▼

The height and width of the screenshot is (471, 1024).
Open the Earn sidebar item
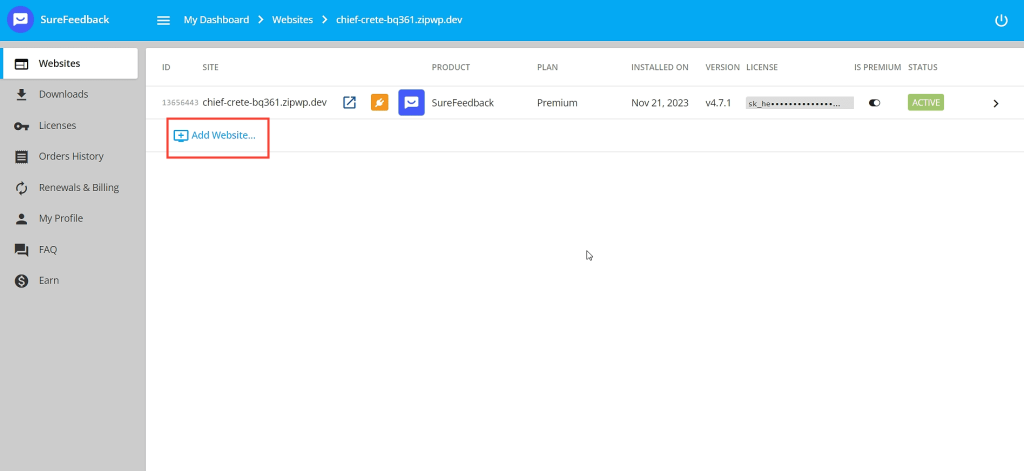(49, 280)
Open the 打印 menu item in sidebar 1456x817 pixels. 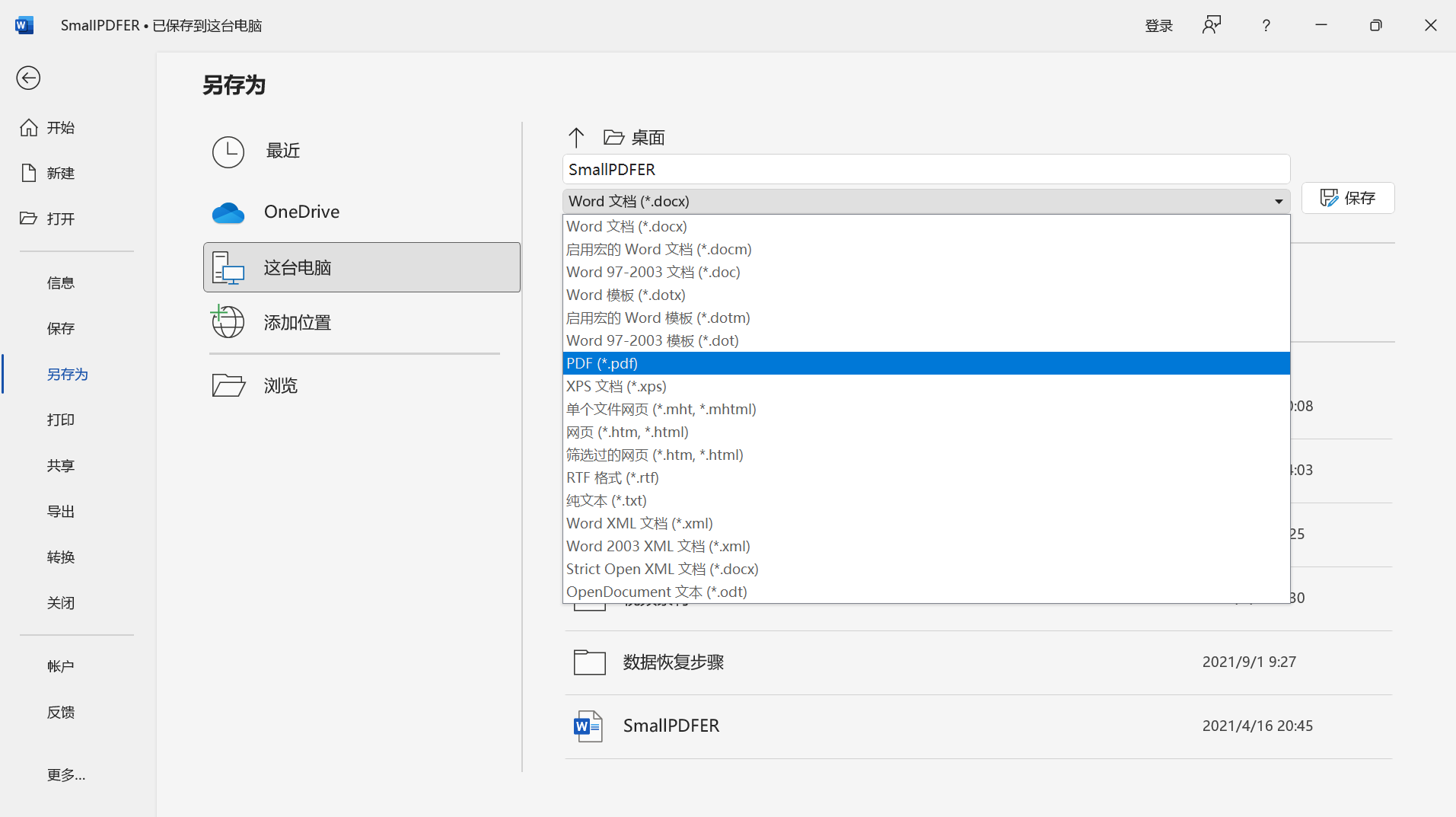pos(61,420)
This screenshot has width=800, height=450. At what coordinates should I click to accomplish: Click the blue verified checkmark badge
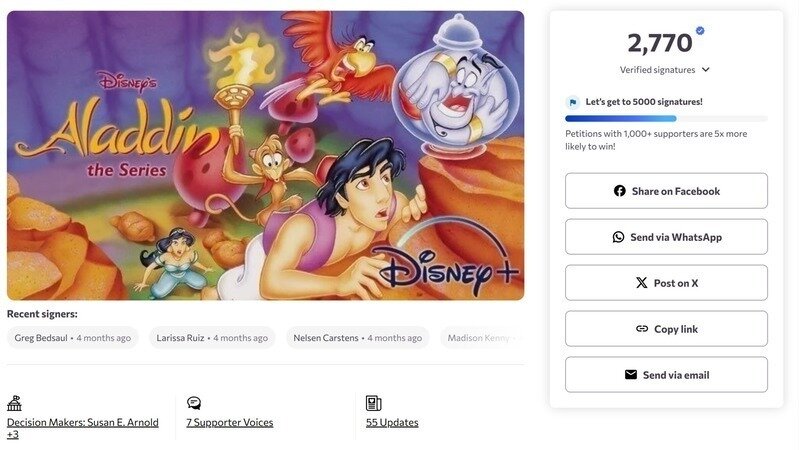pos(700,31)
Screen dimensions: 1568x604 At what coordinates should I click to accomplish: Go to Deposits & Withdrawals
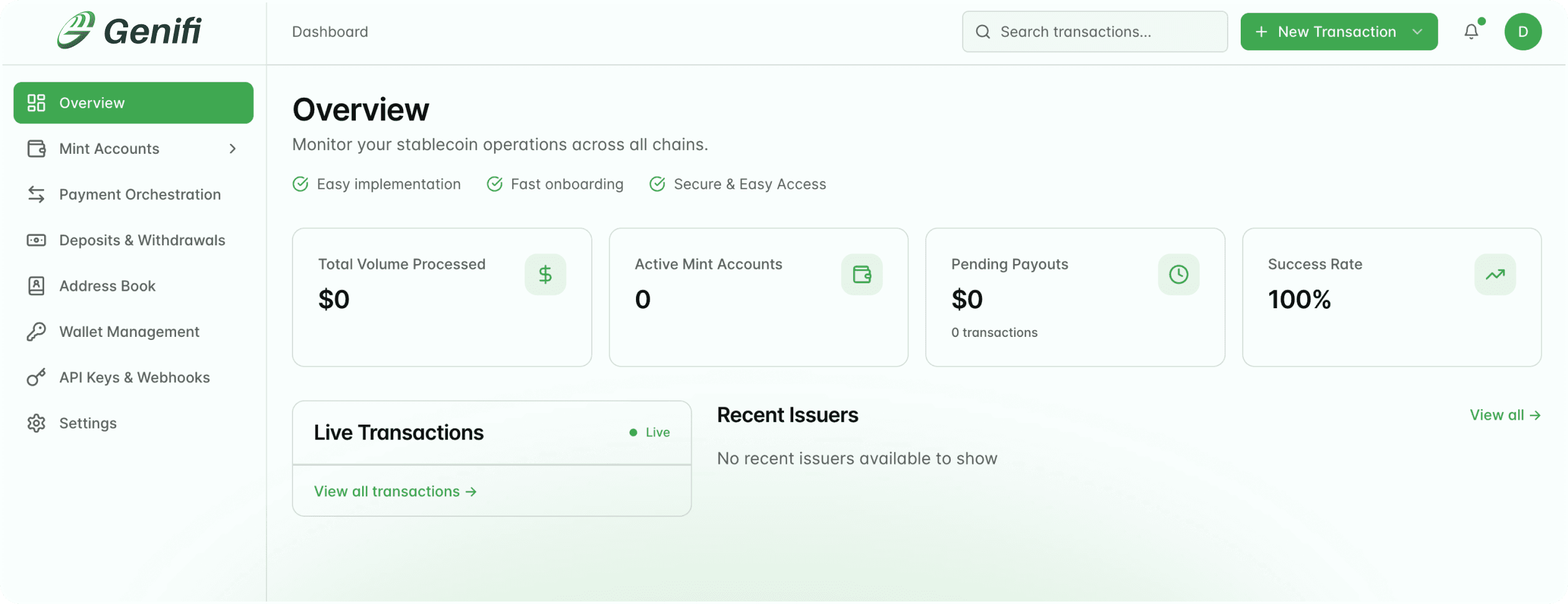142,240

▲

» **THE TASK**: For this exercise, write out exactly the lines from the one with "Screen dimensions: 1568x604" through the last line of the records, inclusive, and leave each picture out.

» **ANSWER TO THE PROBLEM**:
Screen dimensions: 1568x604 At what coordinates should I click to accomplish: Go to Deposits & Withdrawals
142,240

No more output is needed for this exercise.